* Begin TEXT SHOWN *
# Clicking from low gears only?



## ZoSoSwiM (Mar 7, 2008)

I have started to notice a weird clicking noise coming from my drivetrain. This clicking only happens when I'm in my larger gears of the cassette. Top 4 maybe? When I'm spinning along at fast speeds in higher gears there are no noises.

My chain isn't stretched.. My bottom bracket is newly greased and torqued.. my chain rings and pedals are tight. 

The teeth of the cassette aren't hooked or showing significant signs of wear.. 

I don't get it.. Could it be an alignment issue? My shifting is decent.. so I'm confused.. 

Just looking for ideas.


----------



## barry1021 (Nov 27, 2005)

Is it once click per pedal cycle? often when there is clicking at one end of cassette, it is the chain or pedal hitting something-FD usually.

b21


----------



## Becky (Jun 15, 2004)

Time for a little tweak of the barrel adjuster? IME, sometimes that chattering only happens in only a few gears. I can't explain why though.


----------



## ZoSoSwiM (Mar 7, 2008)

Not the FD... Tested that as well.. The click seems to be once per revolution of the cranks but I'm not sure. I'll have to double check.

Might be time to get out my park hanger alignment tool..


----------



## SwiftSolo (Jun 7, 2008)

ZoSoSwiM said:


> Not the FD... Tested that as well.. The click seems to be once per revolution of the cranks but I'm not sure. I'll have to double check.
> 
> Might be time to get out my park hanger alignment tool..


Just to make me happy, remove, clean and re-install your seat post. It could be a waste of time, but maybe not.


----------



## ZoSoSwiM (Mar 7, 2008)

Hmm.. I don't think that'll be the case but I'll give it a shot.


----------



## Bigborb (Apr 18, 2004)

*b-screw adjustment?*

Have you changed to a new cassette size or front chainring size? i.e. switched to a compact crankset? If so, chain tension may have been affected and you may need to remove a link or two to take up extra slack.
* End TEXT SHOWN *
* Begin GIVEN INFORMATION *
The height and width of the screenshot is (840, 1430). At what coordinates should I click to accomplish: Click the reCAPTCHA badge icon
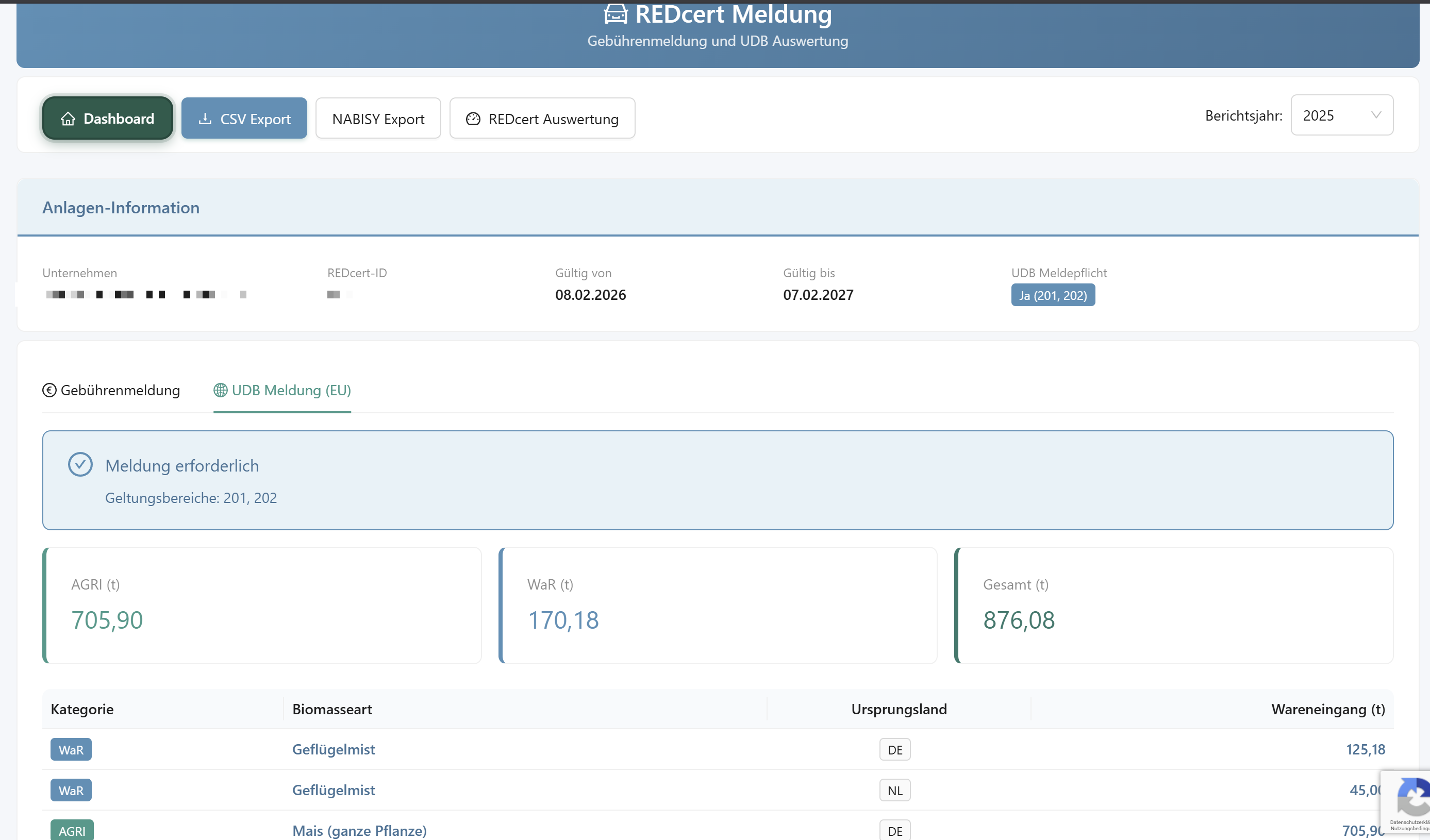click(x=1413, y=797)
* End GIVEN INFORMATION *
- EXERCISE INSTRUCTIONS:
1 > Reproduce everything in the drivetrain clicking thread from "I don't get" down to "(Nov 27, 2005)".
2 > Answer these questions using the drivetrain clicking thread:
(a) In which part of the cassette does the original poster hear the clicking?
(b) What does SwiftSolo suggest doing with the seat post?
(c) According to Bigborb, what may need to be removed to take up extra slack?
3 > Continue the drivetrain clicking thread from the end of its last post.

- RESPONSES BY TASK:
1 >
I don't get it.. Could it be an alignment issue? My shifting is decent.. so I'm confused.. 

Just looking for ideas.


----------



## barry1021 (Nov 27, 2005)

2 >
(a) In the larger gears of the cassette, maybe the top 4.
(b) Remove, clean and re-install it.
(c) A link or two.

3 >
It may be that the derailleur pulleys are getting in too close to the cassette teeth.. Have a look at the b-tension screw adjustment - that little screw that sits just below the frame mounting bolt and comes to rest on the small cutout of the frame. The teeth of the pulleys should not come in contact with the cassette teeth, but should be fairly close in order to have sufficient chain wrap. Turning this screw counterclockwise will move the teeth closer (more chain wrap). You need to make a few turns and then turn the pedals a few times to see any effect; it is not a very sensitive adjustment so feel free to make 2 or 3 turns. Check in both the high and low gears on the cassette, while in the small chainring. I think Park Tools have a description of the process on their site. 

Finally, it could be that some dirt has entered the space between the spacer rings in the cassette and put the last few cogs out of place. Have you removed the cassette recently? It may be also that the cassette isn't tightened properly. It should not be hugely tight, but for some reason, cassettes do come loose now and then and create rattling and clicking noises, which appear only on some gears.

Hope this helps..


----------



## ZoSoSwiM (Mar 7, 2008)

I need to pick up a campy cassette tool.. I'll check that stuff asap. Thanks for the suggestions!


----------



## wooglin (Feb 22, 2002)

Got an extra set of pedals and shoes? Swap 'em out and see if the noise goes away. Also, if you were just screwing around with your BB recently I'd pull it apart and put it back together again.


----------



## Bigborb (Apr 18, 2004)

*B-tension screw*

I was assuming Shimano - same principle for Campy though... the b-screw is that little Phillips set-screw just at the base of the place where the pulley cage mounts onto the derailleur body shaft. Use a slot screwdriver; for some reason Phillips drivers always slip on these adjustment screws and mess them up. 

I'm also assuming that you're using a proper width chain? i.e. Ultra Narrow if it's a 10 speed drivetrain, etc.. 

If all else fails, put another cassette on to see if there is some fault with it.. Changing out parts one by one may be a bit tedious, but it could isolate the problem.

Good luck.


----------



## Becky (Jun 15, 2004)

ZoSoSwiM said:


> The click seems to be once per revolution of the cranks but I'm not sure. I'll have to double check.


Is the FD cable end striking the inside of the crank arm?


----------



## ZoSoSwiM (Mar 7, 2008)

The chain isn't campy but it's compatible. I already have over 2000 miles on it with almost no wear. I bought 2 of these chain after recommendations from these forums. 

Becky... Damn I'll feel pretty effing stupid if you're right about the cable. I'm checking that immediately when I get home. haha


----------



## Bigborb (Apr 18, 2004)

*Try chain swap*

It can very likely be that the chain you're using has just worn enough to cause this, even while being within spec. If you have another chain that you can pop into its place (quick link would make this really easy), just to see if the problem still exists, then you can rule out this rather obvious source. 

Remember that cassettes and chains wear in unison, so if you've recently swapped one or the other, then they may not be happy mates.. Once you have your Campy BB tool, you can try another cassette (even with this chain) to see if that's the source. 

Don't you just hate this crap? Makes you want to spring the 2 grand on the new Campy 11 speed...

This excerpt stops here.